Твердя недовольно затряс бородой:

— Не в чести московский посол у Менгли-Гирея!

Но не стал мурзе перечить, только и того, что взял с собой в караван-сарай еще и Сергуню…


Бахчисарай, пыльный и грязный, в лощине. Вдали по одну руку меловые горы, по другую — скалистые. Сакли белые, плетнями огорожены, а во дворах виноградники и иные незнакомые Сергуне деревья.

Улицы в Бахчисарае туда-сюда петляют.

Сергуня подумал, что Исмаил заблудился. Наконец они въехали во двор огороженного глинобитной стеной караван-сарая. У самых ворот росли высокие тополя. Сергуня голову задрал, чуть шапка не слетела. Ахнул. Ай да дерево, высокое, стройное.

К мурзе подошел безбородый татарин.

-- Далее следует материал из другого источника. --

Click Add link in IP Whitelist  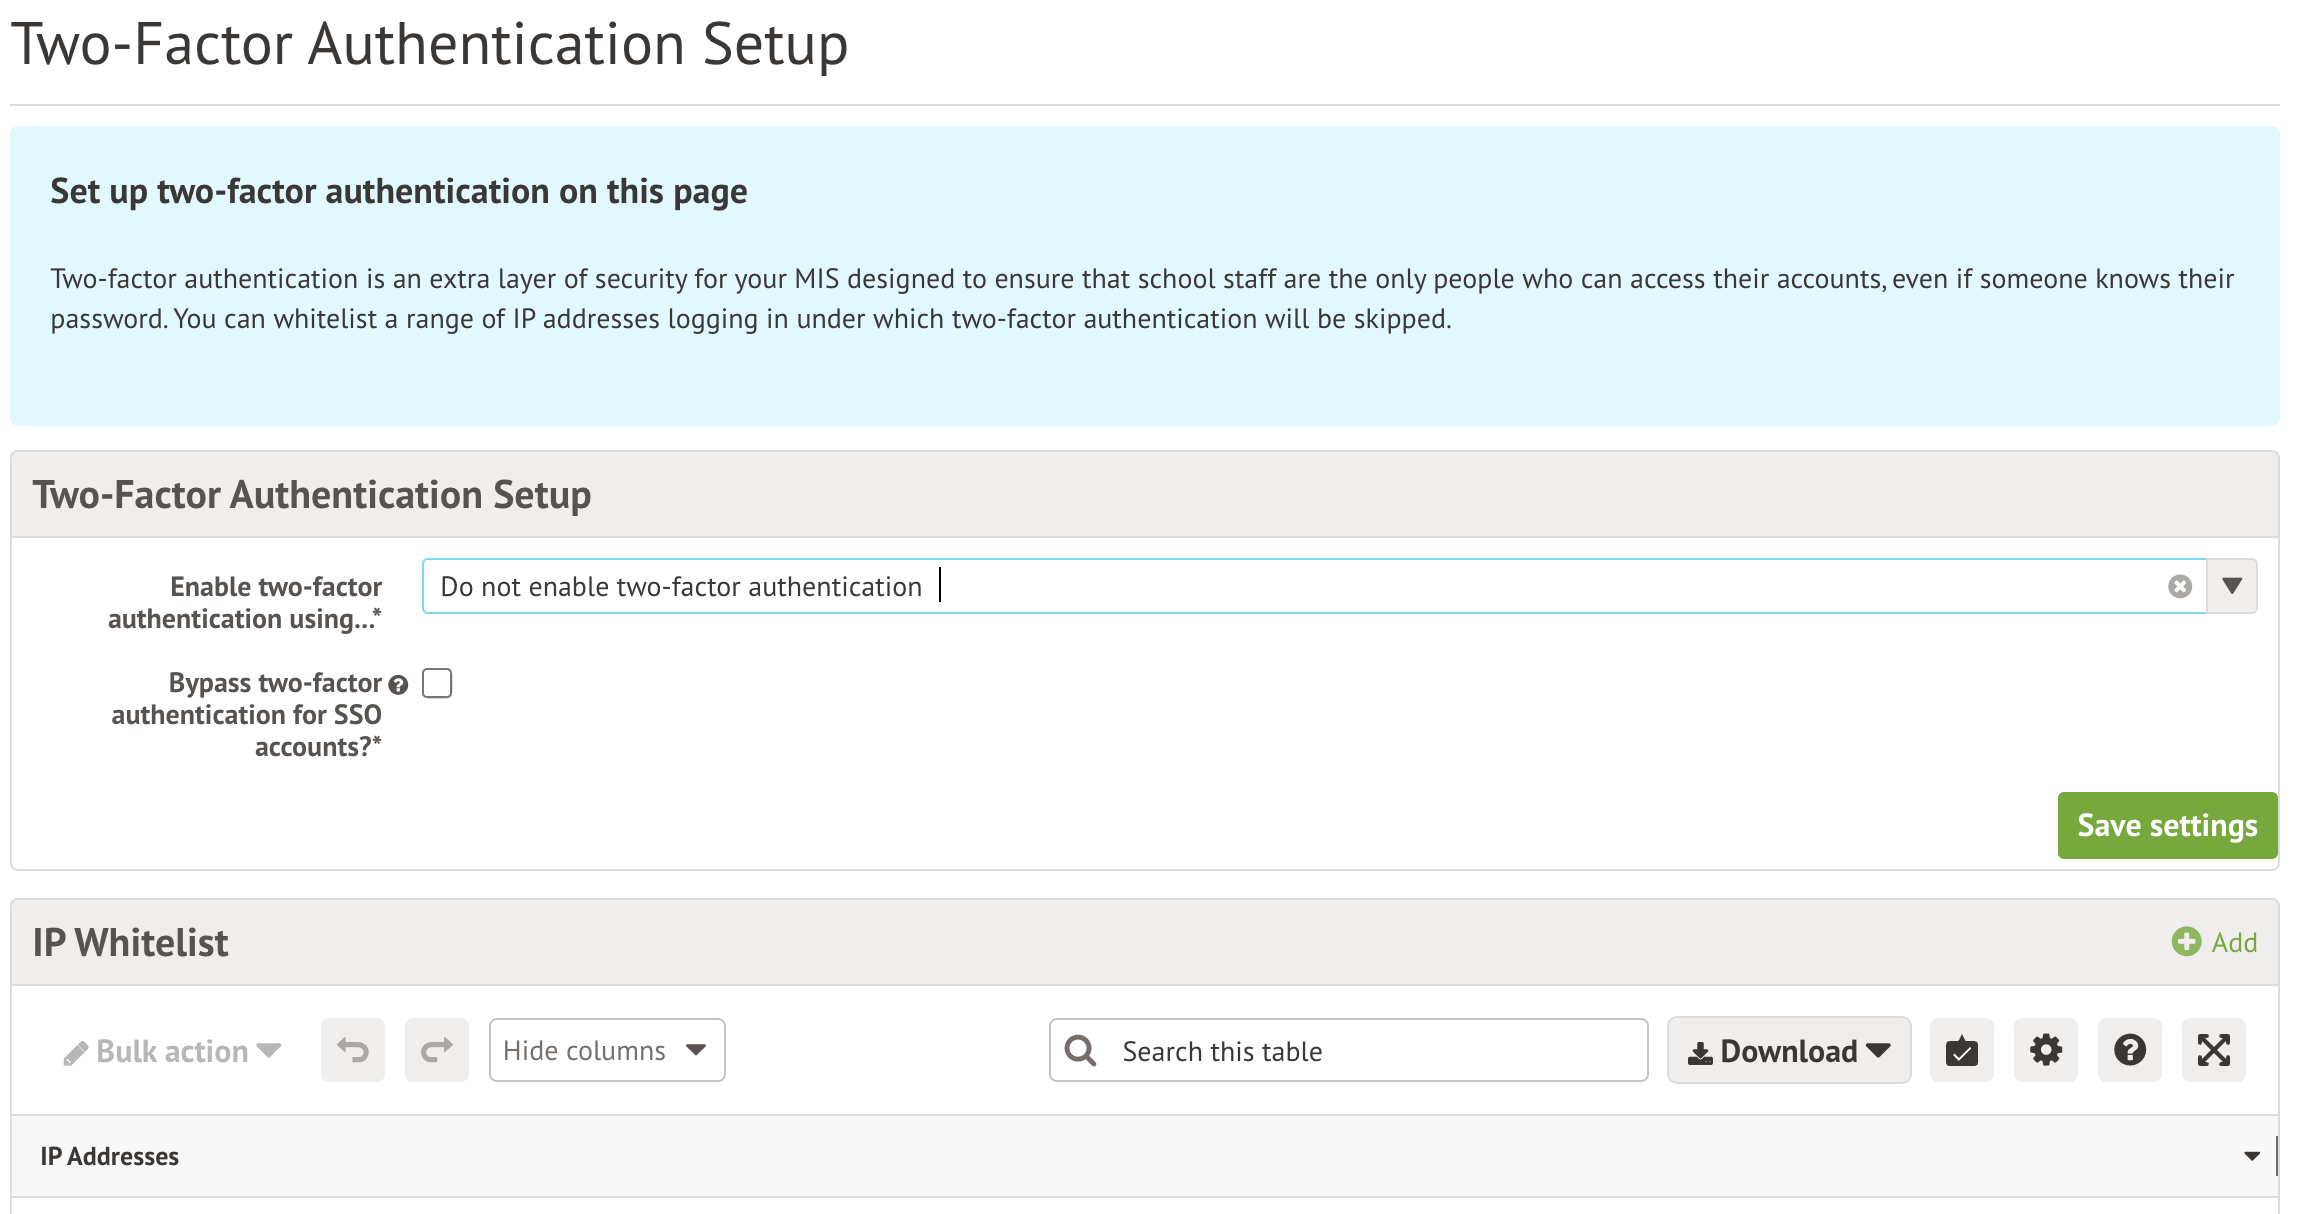click(2233, 942)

Исмаил долго наказывал ему, видно, говорил о русских послах, потом, даже не взглянув в их сторону, ускакал.

— Истинно слово, басурман проклятый, — проворчал Родион Зиновеич, следуя за хозяином караван-сарая.

Сергуня нес за боярином короб с едой. Шли темными переходами, и Сергуня все боялся упасть. Наконец они вступили в освещенный подслеповатым оконцем чуланчик, без единой скамьи и стола, зато с пушистым ковром по всему полу. Хозяин согнулся в поклоне, жестом обвел чулан и удалился.

— Басурманы проклятые, — снова выругался Родион Зиновеич. — Ни сесть тебе, ни лечь. Ешь и то на полу. Экий народец окаянный. — И со злости отпустил Сергуне затрещину. — Чего рот раскрыл? Ставь короб да беги, пущай дьяки с толмачом проследят, как поклажу с возов сымать будут, ино растащат нехристи. От них всяко жди.

* * *

От яма к яму[18], меняя коней, скакал гонец с письмом воеводы Василия Ивановича Шемячича к государю. Гнал он от самой литовской границы борзо, забыв про усталь. Вручая свиток, воевода наказывал: «Не медли».

Гонец молодой, ретивый. На смотрителей ямов покрикивал, торопил. У Можайска повстречались ему лихие люди, руку топором рассекли. Успел увернуться, а то насмерть бы зашибли. Тогда прощай воеводино письмо.

В Можайск въехал вечером. В людской у воеводы Сабурова перемотал руку, отъелся за несколько дней, и как сидел за столом, так и задремал.

Спал совсем мало. Растолкали. Напротив воевода сидит. Про гонца узнал, самолично спустился в людскую.